L’après-midi a lieu une AG des intermittent-es, qui annonce des actions d’occupation.
Enfin, deux interventions symboliques en centre ville sont organisées par les étudiant-es : une fausse manif de flics, assez sympa mais bon... ; et un « rassemblement pacifique avec des bougies » (sic) aux Terreaux, là je crois qu’on touche le fond mais je peux pas vous dire j’y suis pas allé.

Actions-réaction

Mercredi 5, une action était prévue à 7h du mat’ pour bloquer une route, mais comme ça nécessite un peu plus de monde que de differ un tract, ça a foiré. L’après-m’, le blocage est reconduit à Bron, mais pas sur les quais, par 620 voix contre 540 (vote avec carte d’étudiant ou certificat de scolarité...). Les intermittent-es et quelques étudiant-es (une centaine en tout) occupent une assedic, à propos du statut d’intermittent et de la précarité en général. Les occupant-es décident de quitter les lieux par eux-mêmes, mais annoncent qu’il y aura d’autres actions.

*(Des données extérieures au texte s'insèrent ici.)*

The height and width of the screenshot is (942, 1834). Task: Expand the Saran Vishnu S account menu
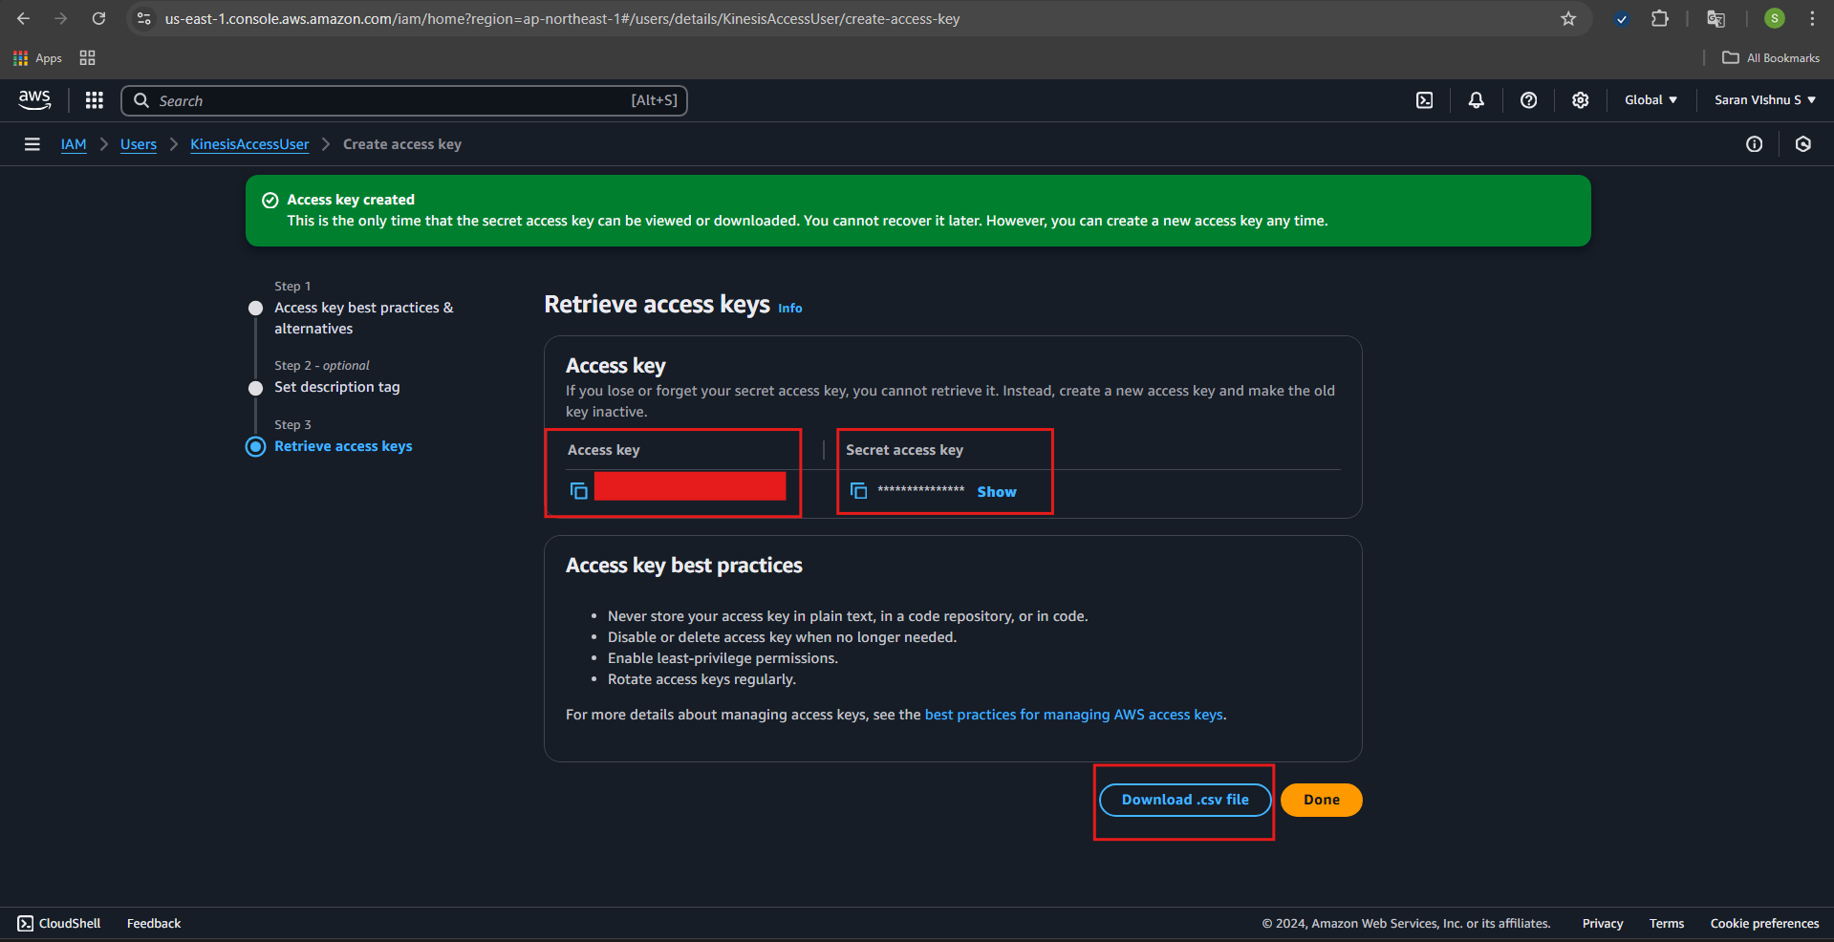click(1763, 100)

Le même jour, le parquet fait appel du jugement contre Stéphane, estimant que deux mois ferme ne sont pas assez pour punir un crime de lèse-RG… Il passera en appel le 16 mai devant la cour de l’infâme fini de rire et prendra 6 mois au lieu de 2. Le soutien est présent, et lui permettra de cantiner tout au long de ses 5 mois d’enfermement (avec les remises de peine) et fera un peu de bruit autour de son affaire.

Demandez l’programme

agenda de la journée du 6 sur rebellyon :

Actions

7 h : RDV Tram Gaston Berger pour partir en action directe non-violente sur la Doua.

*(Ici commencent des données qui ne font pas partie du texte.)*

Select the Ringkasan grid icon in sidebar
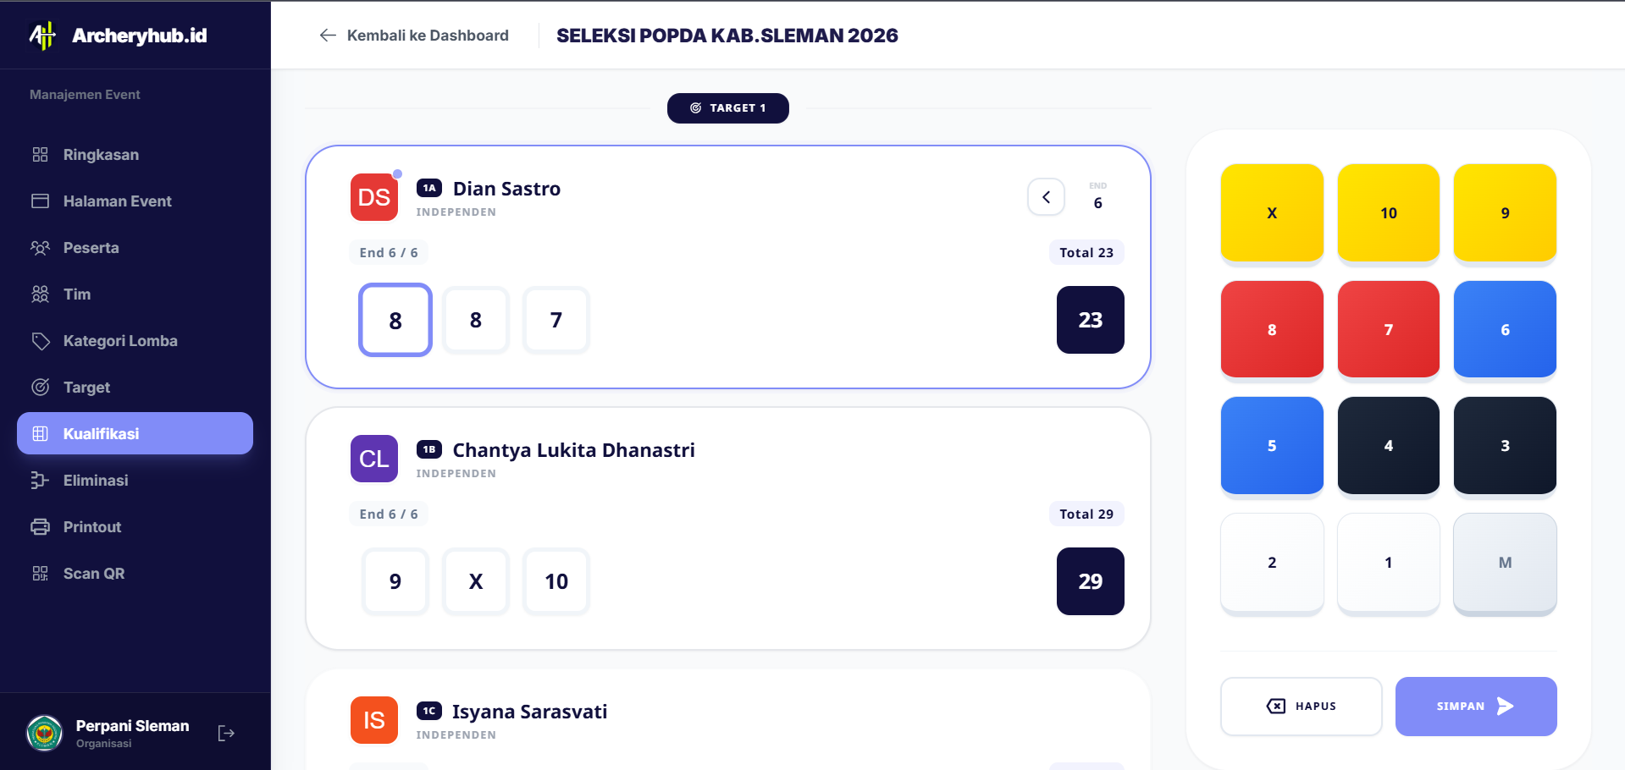Viewport: 1625px width, 770px height. point(40,154)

10h45 : rdv Place Antonin Poncet pour autre tractage à Rhodia

11h30 : Tractage à la cantine de France Télécom (Part-dieu, sortie Villette).

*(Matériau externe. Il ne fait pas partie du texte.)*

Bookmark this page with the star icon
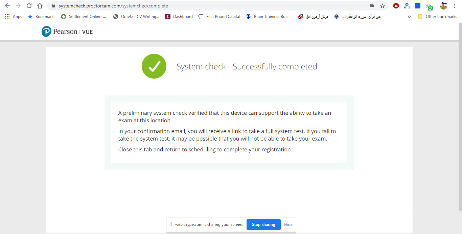 [x=383, y=6]
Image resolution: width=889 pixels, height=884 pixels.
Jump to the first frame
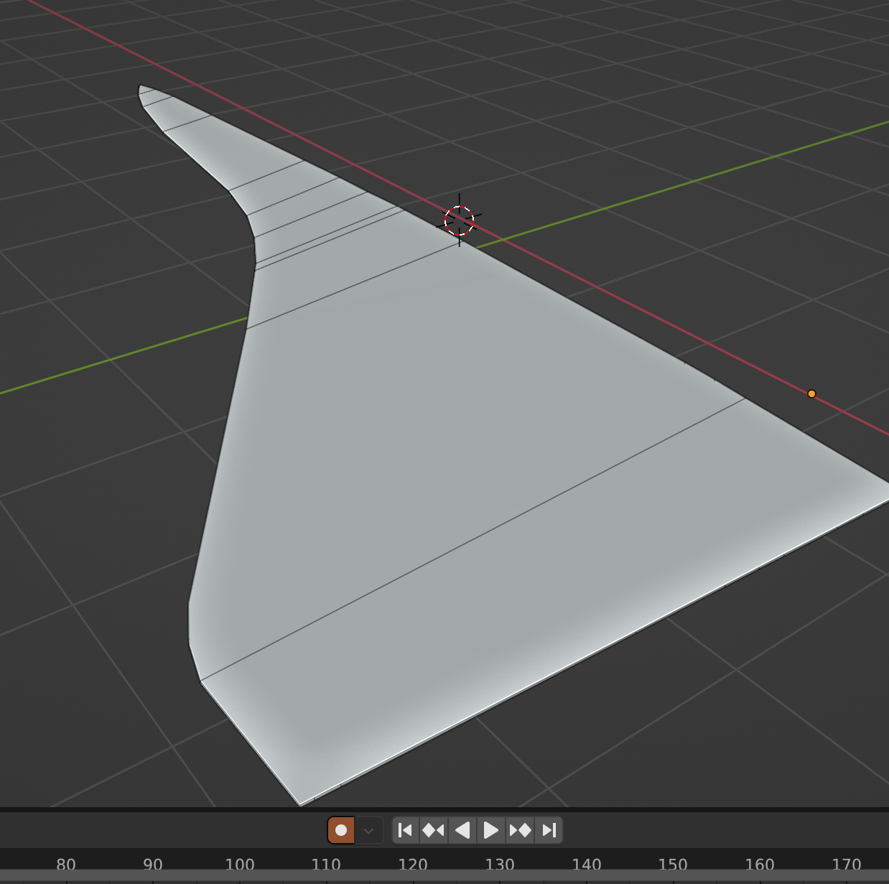405,830
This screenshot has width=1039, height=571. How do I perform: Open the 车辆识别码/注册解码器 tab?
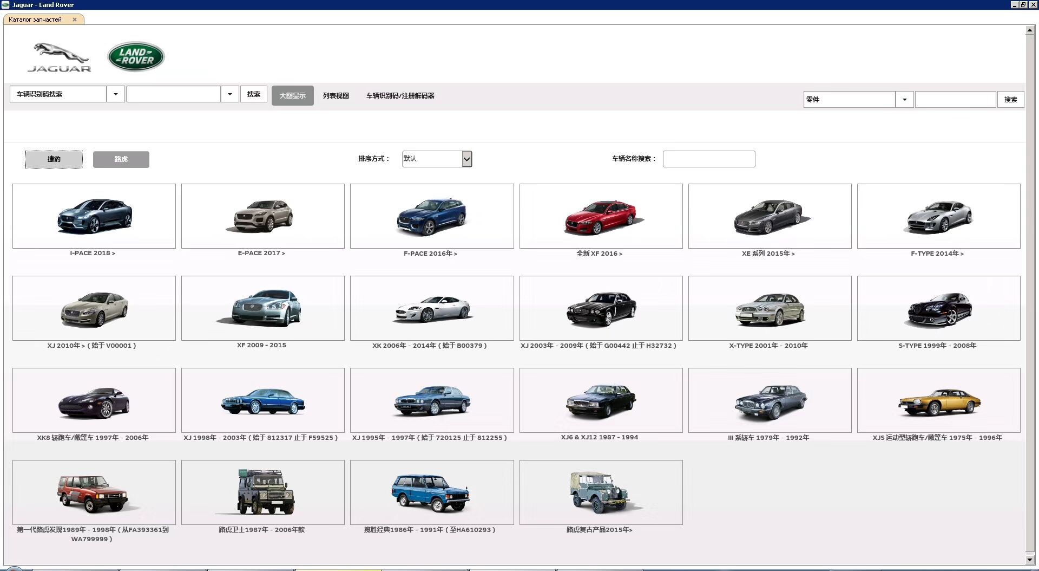click(x=400, y=96)
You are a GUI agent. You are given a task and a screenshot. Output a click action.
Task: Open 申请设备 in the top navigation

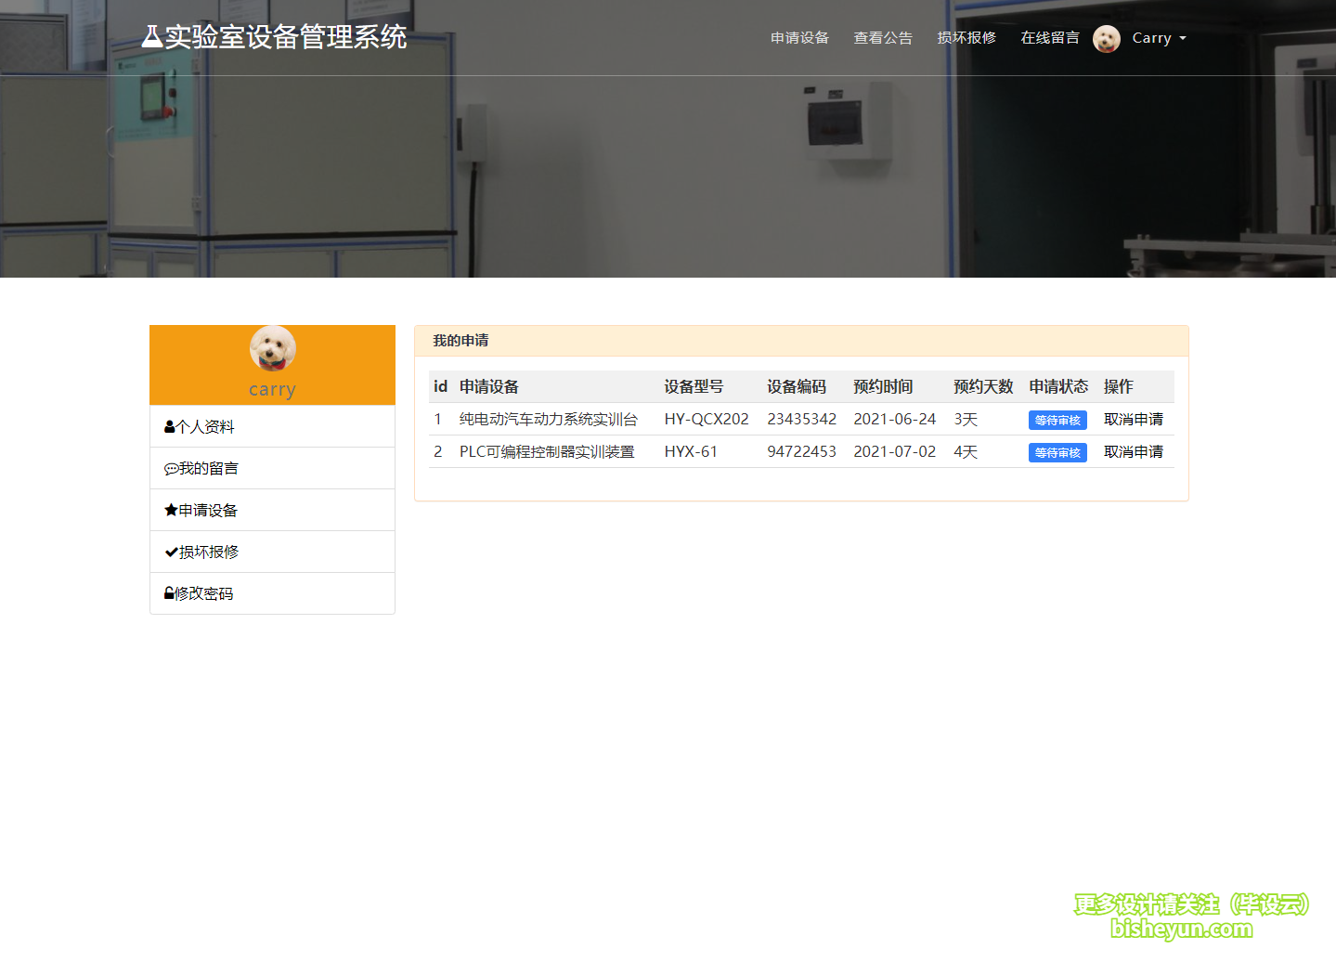(799, 38)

14 h : Manif (rdv Bellecour).

20 h : Rassemblement aux Terreaux.

Assemblées Générales et comité de ville

11h45 : Assemblée générale étudiant-es & personnels de Lyon 1, Amphi 4 (déambulatoire - Campus de la Doua - Tram Gaston Berger).

Réunions de commissions

9 h : Commission débat et modalités d’organisation de la coordination nationale (amphi Cassin de Lyon II - Bron).

9h et 15h : Commission "bouffe" au forum de Lyon II - Bron.

12h : Commission "accueil et paperasse" à Lyon II - quais.

Débats

Sur le campus de Bron. Vous êtes tous et toutes invité-e-s à venir participer. (En outre, les personnes qui de manière régulière occupent la fac souhaiteraient qu’il y ait un peu de tournus, que cela ne soit pas toujours les mêmes qui bloquent dès 6h30).

À partir de 9h30-10h. Amphi D.
· Discussion sur la grève de 1986
· Discussion sur la mémoire des mouvements sociaux.

À partir de 14h. Amphi D.
Le mouvement ouvrier et les questions de démocratie.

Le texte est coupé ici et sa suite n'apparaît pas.